County Attorney Alan George explained the process that has led to the election in which voters will decide whether to pay a 5.5 cent “facilities tax” hike (per $100 of assessed property value) for a new high school. He began his remarks by praising County Clerk Sandy Jones for the “tremendously difficult task” of inspecting and certifying signatures on the petition that led to the special election. George also said that the court had only budgeted for the May primary for this fiscal year (which ends June 30), and that he’d suggested to Kerry Harvey, an outside attorney working for the Board of Education, that the Board pay the cost of the election “up front.”
The price tag for the machines, workers, and other items is approximately $50,000, according to Jones.
Judge-Executive John Coyle suggested that the court ask the Board for at least $50,000 and perhaps a couple thousand more. The court took no official action, but when Coyle asked for a straw vote on the question of asking the Board for the money before the election, it appeared that every magistrate raised a hand.

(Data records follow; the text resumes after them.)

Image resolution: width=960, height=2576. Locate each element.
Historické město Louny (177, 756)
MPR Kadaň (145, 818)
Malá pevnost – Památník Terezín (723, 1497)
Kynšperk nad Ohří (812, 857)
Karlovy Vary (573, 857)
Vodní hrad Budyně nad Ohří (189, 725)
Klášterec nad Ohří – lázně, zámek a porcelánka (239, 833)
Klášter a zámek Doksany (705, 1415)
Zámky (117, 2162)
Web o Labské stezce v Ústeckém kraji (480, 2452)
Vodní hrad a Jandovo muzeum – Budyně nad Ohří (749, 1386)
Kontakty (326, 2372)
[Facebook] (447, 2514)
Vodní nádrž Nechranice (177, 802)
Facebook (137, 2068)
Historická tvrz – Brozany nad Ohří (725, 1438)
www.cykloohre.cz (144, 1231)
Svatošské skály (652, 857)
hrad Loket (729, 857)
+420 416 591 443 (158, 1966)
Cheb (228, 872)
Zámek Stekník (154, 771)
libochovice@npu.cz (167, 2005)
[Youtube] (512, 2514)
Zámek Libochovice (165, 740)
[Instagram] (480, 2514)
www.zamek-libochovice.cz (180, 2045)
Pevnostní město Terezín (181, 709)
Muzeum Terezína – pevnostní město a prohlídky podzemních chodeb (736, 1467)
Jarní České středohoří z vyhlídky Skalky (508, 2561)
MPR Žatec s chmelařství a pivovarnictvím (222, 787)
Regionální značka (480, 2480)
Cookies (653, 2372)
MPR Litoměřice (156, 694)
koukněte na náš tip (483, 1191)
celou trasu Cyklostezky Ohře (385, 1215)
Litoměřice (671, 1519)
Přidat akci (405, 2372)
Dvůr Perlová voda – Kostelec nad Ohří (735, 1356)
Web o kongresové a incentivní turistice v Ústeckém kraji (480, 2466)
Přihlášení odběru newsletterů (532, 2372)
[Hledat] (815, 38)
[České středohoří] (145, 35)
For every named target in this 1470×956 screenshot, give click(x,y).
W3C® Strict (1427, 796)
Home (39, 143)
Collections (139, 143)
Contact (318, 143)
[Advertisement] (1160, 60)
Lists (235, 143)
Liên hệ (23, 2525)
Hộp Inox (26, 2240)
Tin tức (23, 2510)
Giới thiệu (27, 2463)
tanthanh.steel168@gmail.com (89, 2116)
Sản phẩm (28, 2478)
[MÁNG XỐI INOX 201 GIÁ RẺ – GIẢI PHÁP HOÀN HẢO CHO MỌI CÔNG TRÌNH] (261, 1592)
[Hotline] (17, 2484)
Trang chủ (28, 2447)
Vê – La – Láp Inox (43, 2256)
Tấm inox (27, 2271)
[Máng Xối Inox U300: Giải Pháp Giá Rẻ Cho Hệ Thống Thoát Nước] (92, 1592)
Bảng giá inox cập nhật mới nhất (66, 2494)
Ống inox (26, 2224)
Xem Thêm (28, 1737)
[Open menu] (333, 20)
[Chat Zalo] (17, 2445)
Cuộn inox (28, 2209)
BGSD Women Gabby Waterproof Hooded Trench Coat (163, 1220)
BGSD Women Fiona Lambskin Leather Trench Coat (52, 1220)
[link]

A representative of a construction firm involved with the Kentucky Wired project briefed the court on the state-wide fiber-optic, high-speed internet project.
Holly Hopkins Scoville said the 30-year project had already begun in Woodford County and that the “end date” would be July 2020, though officials hoped to finish earlier. She acknowledged delays in the ambitious program, which conservative critics have said is an expensive, “utopian” project unlikely to measure up to backers’ promises.
“In Woodford County, you all will actually be receiving the large backbone of this middle mile. What that means is, we are the middle portion of this. This network will allow ISP (internet service providers) to attach to it to bring fiber-to-home, fiber-to-business projects,” Scoville said.
Benefits include higher speed and more reliable service, she said.
The court unanimously accepted the fiscal year 2019 “preliminary” budget for the Woodford County Extension District, which was adopted by the district board on March 27.
Spending items include $299,082 for personnel, $167,898 for operations, $179,264 for administration and reserves, and $115,095 for capital outlay.
The court unanimously approved Coyle’s recommendations that Annie Denton of Midway and Jennifer Sullivan of Versailles be appointed to fill vacancies on the Woodford County Public Library Board of Trustees. Denton’s term will end June 30, 2020; Sullivan’s on June 30, 2019.
Coyle also announced his personal appointment of John Dale to the Board of Assessments for a three-year term.
Personnel Director Devetta Jackson told the court that Humana’s initial offer to renew the county’s health insurance contract was 11.7 percent higher than last year. She noted that last year, the company paid out more in county employee claims than it received in premiums.
Jackson said she’d budgeted a 10 percent increase, and said negotiations between the county and the health insurance giant continue.